▸ **Work to do**:
Reproduce the listing below with every "GUI agent" switched to "GUI assistant", leaving all other text unchanged.

☆ ☆ ☆

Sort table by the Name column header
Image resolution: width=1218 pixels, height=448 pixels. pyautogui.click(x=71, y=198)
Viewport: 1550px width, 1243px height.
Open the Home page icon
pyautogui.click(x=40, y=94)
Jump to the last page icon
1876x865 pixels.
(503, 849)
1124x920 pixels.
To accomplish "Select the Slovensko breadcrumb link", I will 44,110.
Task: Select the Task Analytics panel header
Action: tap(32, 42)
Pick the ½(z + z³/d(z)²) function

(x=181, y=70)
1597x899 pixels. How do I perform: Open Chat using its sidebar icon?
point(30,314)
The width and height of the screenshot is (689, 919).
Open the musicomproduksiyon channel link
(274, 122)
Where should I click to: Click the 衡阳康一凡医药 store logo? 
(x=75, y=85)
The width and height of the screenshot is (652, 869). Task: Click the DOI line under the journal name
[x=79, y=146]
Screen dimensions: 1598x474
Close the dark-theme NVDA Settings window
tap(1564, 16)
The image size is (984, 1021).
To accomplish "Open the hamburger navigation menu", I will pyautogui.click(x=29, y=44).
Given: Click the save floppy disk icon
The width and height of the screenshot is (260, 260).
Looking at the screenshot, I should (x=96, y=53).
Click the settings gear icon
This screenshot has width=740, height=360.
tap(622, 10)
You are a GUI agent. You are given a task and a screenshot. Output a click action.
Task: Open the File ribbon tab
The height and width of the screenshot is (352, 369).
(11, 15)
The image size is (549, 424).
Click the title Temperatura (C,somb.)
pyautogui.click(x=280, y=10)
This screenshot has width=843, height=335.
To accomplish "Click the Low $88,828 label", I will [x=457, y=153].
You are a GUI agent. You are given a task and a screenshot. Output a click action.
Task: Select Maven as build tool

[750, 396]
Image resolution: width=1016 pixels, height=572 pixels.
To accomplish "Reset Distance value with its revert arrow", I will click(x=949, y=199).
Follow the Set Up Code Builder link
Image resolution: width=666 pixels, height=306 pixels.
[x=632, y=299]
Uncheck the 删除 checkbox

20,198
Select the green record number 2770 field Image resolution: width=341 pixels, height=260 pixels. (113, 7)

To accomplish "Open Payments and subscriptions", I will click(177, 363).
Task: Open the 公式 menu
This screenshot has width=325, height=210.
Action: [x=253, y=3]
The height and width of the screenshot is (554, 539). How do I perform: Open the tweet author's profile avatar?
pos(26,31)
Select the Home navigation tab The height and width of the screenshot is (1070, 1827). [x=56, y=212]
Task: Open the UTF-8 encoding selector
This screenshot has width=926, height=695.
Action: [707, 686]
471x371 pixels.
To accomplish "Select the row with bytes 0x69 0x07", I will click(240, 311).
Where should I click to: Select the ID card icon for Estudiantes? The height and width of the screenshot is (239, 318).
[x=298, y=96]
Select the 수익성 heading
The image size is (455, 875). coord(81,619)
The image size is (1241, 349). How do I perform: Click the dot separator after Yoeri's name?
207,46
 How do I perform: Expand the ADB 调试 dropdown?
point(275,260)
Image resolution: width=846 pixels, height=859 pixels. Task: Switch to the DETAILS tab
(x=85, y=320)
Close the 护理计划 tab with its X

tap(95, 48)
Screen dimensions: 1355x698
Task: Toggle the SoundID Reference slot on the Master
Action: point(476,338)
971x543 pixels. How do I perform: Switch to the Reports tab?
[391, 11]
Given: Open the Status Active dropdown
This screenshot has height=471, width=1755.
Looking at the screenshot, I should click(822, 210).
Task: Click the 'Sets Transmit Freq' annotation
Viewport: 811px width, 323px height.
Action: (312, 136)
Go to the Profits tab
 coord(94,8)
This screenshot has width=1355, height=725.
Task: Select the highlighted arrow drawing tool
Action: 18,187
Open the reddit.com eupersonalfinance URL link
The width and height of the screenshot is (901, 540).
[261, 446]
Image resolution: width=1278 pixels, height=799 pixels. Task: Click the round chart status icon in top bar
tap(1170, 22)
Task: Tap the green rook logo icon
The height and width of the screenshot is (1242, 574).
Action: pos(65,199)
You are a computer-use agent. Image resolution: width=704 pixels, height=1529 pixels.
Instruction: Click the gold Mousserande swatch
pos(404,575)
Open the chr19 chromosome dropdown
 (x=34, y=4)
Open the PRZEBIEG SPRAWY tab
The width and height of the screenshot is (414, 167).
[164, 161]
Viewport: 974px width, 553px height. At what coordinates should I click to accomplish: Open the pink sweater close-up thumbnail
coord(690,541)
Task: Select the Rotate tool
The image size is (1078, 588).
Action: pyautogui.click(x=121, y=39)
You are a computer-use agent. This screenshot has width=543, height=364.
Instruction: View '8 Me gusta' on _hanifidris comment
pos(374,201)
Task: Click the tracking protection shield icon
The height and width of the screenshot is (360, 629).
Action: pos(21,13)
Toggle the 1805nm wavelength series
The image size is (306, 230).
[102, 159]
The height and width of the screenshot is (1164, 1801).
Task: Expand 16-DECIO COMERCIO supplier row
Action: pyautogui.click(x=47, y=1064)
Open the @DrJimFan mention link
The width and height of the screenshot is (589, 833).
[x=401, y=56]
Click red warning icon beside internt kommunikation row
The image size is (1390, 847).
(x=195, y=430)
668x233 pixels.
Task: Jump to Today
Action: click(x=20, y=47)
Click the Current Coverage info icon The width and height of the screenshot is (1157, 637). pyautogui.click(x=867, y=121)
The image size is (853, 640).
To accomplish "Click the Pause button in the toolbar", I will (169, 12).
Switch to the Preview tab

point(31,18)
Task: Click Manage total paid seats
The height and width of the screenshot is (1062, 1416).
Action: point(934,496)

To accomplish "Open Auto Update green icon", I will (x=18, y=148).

☆ ☆ ☆

▸ **Result of the exercise**:
Sort table by the Name column header
Image resolution: width=1218 pixels, height=448 pixels. pyautogui.click(x=71, y=198)
Viewport: 1550px width, 1243px height.
Open the Home page icon
pyautogui.click(x=40, y=94)
Jump to the last page icon
1876x865 pixels.
(503, 849)
1124x920 pixels.
To accomplish "Select the Slovensko breadcrumb link", I will 44,110.
Task: Select the Task Analytics panel header
Action: tap(32, 42)
Pick the ½(z + z³/d(z)²) function

(x=181, y=70)
1597x899 pixels. How do I perform: Open Chat using its sidebar icon?
point(30,314)
The width and height of the screenshot is (689, 919).
Open the musicomproduksiyon channel link
(274, 122)
Where should I click to: Click the 衡阳康一凡医药 store logo? 
(x=75, y=85)
The width and height of the screenshot is (652, 869). Task: Click the DOI line under the journal name
[x=79, y=146]
Screen dimensions: 1598x474
Close the dark-theme NVDA Settings window
tap(1564, 16)
The image size is (984, 1021).
To accomplish "Open the hamburger navigation menu", I will pyautogui.click(x=29, y=44).
Given: Click the save floppy disk icon
The width and height of the screenshot is (260, 260).
Looking at the screenshot, I should (x=96, y=53).
Click the settings gear icon
This screenshot has width=740, height=360.
tap(622, 10)
You are a GUI assistant. You are given a task and a screenshot. Output a click action.
Task: Open the File ribbon tab
The height and width of the screenshot is (352, 369).
(11, 15)
The image size is (549, 424).
Click the title Temperatura (C,somb.)
pyautogui.click(x=280, y=10)
This screenshot has width=843, height=335.
To accomplish "Click the Low $88,828 label", I will [x=457, y=153].
You are a GUI assistant. You are given a task and a screenshot. Output a click action.
Task: Select Maven as build tool

[750, 396]
Image resolution: width=1016 pixels, height=572 pixels.
To accomplish "Reset Distance value with its revert arrow", I will click(x=949, y=199).
Follow the Set Up Code Builder link
Image resolution: width=666 pixels, height=306 pixels.
[x=632, y=299]
Uncheck the 删除 checkbox

20,198
Select the green record number 2770 field Image resolution: width=341 pixels, height=260 pixels. (113, 7)

To accomplish "Open Payments and subscriptions", I will click(177, 363).
Task: Open the 公式 menu
This screenshot has width=325, height=210.
Action: [x=253, y=3]
The height and width of the screenshot is (554, 539). How do I perform: Open the tweet author's profile avatar?
pos(26,31)
Select the Home navigation tab The height and width of the screenshot is (1070, 1827). [x=56, y=212]
Task: Open the UTF-8 encoding selector
This screenshot has width=926, height=695.
Action: [707, 686]
471x371 pixels.
To accomplish "Select the row with bytes 0x69 0x07", I will click(240, 311).
Where should I click to: Select the ID card icon for Estudiantes? The height and width of the screenshot is (239, 318).
[x=298, y=96]
Select the 수익성 heading
The image size is (455, 875). coord(81,619)
The image size is (1241, 349). How do I perform: Click the dot separator after Yoeri's name?
207,46
 How do I perform: Expand the ADB 调试 dropdown?
point(275,260)
Image resolution: width=846 pixels, height=859 pixels. Task: Switch to the DETAILS tab
(x=85, y=320)
Close the 护理计划 tab with its X

tap(95, 48)
Screen dimensions: 1355x698
Task: Toggle the SoundID Reference slot on the Master
Action: point(476,338)
971x543 pixels. How do I perform: Switch to the Reports tab?
[391, 11]
Given: Open the Status Active dropdown
This screenshot has height=471, width=1755.
Looking at the screenshot, I should click(822, 210).
Task: Click the 'Sets Transmit Freq' annotation
Viewport: 811px width, 323px height.
Action: (312, 136)
Go to the Profits tab
 coord(94,8)
This screenshot has width=1355, height=725.
Task: Select the highlighted arrow drawing tool
Action: 18,187
Open the reddit.com eupersonalfinance URL link
The width and height of the screenshot is (901, 540).
[261, 446]
Image resolution: width=1278 pixels, height=799 pixels. Task: Click the round chart status icon in top bar
tap(1170, 22)
Task: Tap the green rook logo icon
The height and width of the screenshot is (1242, 574).
Action: pos(65,199)
You are a computer-use agent. Image resolution: width=704 pixels, height=1529 pixels.
Instruction: Click the gold Mousserande swatch
pos(404,575)
Open the chr19 chromosome dropdown
 (x=34, y=4)
Open the PRZEBIEG SPRAWY tab
The width and height of the screenshot is (414, 167).
[164, 161]
Viewport: 974px width, 553px height. At what coordinates should I click to accomplish: Open the pink sweater close-up thumbnail
coord(690,541)
Task: Select the Rotate tool
The image size is (1078, 588).
Action: pyautogui.click(x=121, y=39)
You are a computer-use agent. This screenshot has width=543, height=364.
Instruction: View '8 Me gusta' on _hanifidris comment
pos(374,201)
Task: Click the tracking protection shield icon
The height and width of the screenshot is (360, 629).
Action: pos(21,13)
Toggle the 1805nm wavelength series
The image size is (306, 230).
[102, 159]
The height and width of the screenshot is (1164, 1801).
Task: Expand 16-DECIO COMERCIO supplier row
Action: pyautogui.click(x=47, y=1064)
Open the @DrJimFan mention link
The width and height of the screenshot is (589, 833).
[x=401, y=56]
Click red warning icon beside internt kommunikation row
The image size is (1390, 847).
(x=195, y=430)
668x233 pixels.
Task: Jump to Today
Action: click(x=20, y=47)
Click the Current Coverage info icon The width and height of the screenshot is (1157, 637). pyautogui.click(x=867, y=121)
The image size is (853, 640).
To accomplish "Click the Pause button in the toolbar", I will (169, 12).
Switch to the Preview tab

point(31,18)
Task: Click Manage total paid seats
The height and width of the screenshot is (1062, 1416).
Action: point(934,496)

To accomplish "Open Auto Update green icon", I will (x=18, y=148).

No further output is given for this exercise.